• **Reading text**:
The C-17 Globemaster III had been stranded because of a faulty fuel control unit since Sunday.

A New Zealand P-3K Orion flew to McMurdo Station's ice runway with spares and three engineers onboard on Wednesday.

The country was called to assist under the Emergency Recovery Support agreement between the United States National Science Foundation and Antarctic New Zealand.

The C-17 is in the continent as part of US Antarctica mission Operation Deep Freeze. Aircraft from the mission deploy to Christchurch during the operational season - September until March.

The New Zealand Air Force's primary Antarctic support aircraft, the C-130 Hercules, was unable to assist as it is on operations in Timor Leste.

New Zealand air component commander Air Commodore Gavin Howse said they had regularly conducted flights to the ice in the P-3K since early 2006, usually during routine patrols.

• **Goal**: Carry on the report on the stranded C-17, picking up right after its final sentence. The material that comes next has no connection to the report on the stranded C-17.

Stored data entries
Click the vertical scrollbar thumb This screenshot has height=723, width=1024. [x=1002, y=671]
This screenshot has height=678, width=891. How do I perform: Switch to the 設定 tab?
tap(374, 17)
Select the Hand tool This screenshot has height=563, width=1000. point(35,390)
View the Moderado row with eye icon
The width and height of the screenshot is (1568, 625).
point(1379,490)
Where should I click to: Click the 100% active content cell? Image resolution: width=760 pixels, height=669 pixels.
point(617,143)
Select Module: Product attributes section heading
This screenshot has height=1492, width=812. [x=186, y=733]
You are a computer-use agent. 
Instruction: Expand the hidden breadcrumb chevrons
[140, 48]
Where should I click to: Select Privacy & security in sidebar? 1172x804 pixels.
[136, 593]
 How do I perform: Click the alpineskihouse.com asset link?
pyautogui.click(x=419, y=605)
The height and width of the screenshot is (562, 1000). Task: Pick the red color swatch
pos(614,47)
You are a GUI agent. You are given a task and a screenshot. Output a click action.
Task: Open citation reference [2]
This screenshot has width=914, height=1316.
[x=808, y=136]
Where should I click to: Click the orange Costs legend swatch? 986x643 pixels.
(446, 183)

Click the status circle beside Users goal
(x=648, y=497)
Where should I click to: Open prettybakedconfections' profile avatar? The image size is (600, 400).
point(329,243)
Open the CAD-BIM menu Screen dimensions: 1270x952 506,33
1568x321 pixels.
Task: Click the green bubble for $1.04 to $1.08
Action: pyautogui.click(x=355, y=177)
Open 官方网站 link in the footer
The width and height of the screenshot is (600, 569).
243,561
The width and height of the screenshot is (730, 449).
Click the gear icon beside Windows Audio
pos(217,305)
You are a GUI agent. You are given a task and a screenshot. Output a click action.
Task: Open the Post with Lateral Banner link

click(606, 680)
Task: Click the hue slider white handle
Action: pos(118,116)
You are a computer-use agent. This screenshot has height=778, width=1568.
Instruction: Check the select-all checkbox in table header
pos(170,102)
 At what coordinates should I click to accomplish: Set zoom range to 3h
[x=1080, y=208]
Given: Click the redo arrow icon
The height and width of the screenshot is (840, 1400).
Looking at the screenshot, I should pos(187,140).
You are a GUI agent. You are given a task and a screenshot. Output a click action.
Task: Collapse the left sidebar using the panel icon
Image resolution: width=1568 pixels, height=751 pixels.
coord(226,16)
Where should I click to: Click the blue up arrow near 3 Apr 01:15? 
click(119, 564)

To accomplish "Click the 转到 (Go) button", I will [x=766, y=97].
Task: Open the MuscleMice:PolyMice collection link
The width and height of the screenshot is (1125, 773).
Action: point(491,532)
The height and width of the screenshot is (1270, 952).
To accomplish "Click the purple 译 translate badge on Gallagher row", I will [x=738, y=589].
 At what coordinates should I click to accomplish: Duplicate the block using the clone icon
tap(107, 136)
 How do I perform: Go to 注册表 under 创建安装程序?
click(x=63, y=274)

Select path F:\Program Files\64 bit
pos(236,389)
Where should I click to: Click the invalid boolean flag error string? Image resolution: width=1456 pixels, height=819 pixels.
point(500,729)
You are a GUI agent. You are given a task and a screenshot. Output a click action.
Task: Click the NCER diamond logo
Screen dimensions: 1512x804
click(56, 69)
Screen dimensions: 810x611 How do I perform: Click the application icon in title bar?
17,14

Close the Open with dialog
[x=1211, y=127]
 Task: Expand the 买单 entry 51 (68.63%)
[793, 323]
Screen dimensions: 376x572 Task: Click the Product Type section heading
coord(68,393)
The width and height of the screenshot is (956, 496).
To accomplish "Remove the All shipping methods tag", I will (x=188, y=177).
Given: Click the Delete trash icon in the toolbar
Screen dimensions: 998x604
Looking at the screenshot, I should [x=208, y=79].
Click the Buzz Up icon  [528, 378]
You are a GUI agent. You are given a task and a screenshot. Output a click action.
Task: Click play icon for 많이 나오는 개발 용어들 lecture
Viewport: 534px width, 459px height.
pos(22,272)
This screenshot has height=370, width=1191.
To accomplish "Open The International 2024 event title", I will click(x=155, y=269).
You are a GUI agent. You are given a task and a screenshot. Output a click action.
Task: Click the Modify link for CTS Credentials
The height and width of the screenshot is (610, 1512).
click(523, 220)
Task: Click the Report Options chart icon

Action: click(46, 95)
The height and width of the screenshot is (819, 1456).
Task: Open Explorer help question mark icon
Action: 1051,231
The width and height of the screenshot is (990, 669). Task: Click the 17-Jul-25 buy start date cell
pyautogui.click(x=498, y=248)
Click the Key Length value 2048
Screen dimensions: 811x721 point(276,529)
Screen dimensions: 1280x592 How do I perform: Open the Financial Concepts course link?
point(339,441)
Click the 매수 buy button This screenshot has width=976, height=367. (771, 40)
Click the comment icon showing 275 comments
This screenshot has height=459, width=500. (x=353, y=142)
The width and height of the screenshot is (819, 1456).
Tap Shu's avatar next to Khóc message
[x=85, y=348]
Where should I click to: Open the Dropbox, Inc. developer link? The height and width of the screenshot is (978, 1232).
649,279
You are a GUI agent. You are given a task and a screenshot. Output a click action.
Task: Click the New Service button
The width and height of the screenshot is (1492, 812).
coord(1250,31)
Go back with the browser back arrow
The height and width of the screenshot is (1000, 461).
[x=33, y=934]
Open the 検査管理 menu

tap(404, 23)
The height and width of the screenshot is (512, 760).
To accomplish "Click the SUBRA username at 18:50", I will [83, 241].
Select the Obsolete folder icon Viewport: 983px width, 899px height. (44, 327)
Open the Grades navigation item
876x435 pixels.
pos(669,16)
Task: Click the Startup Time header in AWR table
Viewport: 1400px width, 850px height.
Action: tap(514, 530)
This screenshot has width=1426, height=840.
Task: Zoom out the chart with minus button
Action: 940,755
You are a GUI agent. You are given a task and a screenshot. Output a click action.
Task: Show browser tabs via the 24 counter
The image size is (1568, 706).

• **Result**:
"While it is early in the season for the Air Force to be flying to the ice and by its very nature there is some risk involved with Antarctic operations, our crews are well trained and have three years of P-3K ice experience to call upon.

"As an exercise in international co-operation it was fantastic that we were able to assist. It is also nice to know that should we find ourselves in a similar situation we can rely on their support."

The commander of the United States' 304th Expeditionary Airlift Squadron, Lieutenant Colonel Jim McGann, praised the Air Force.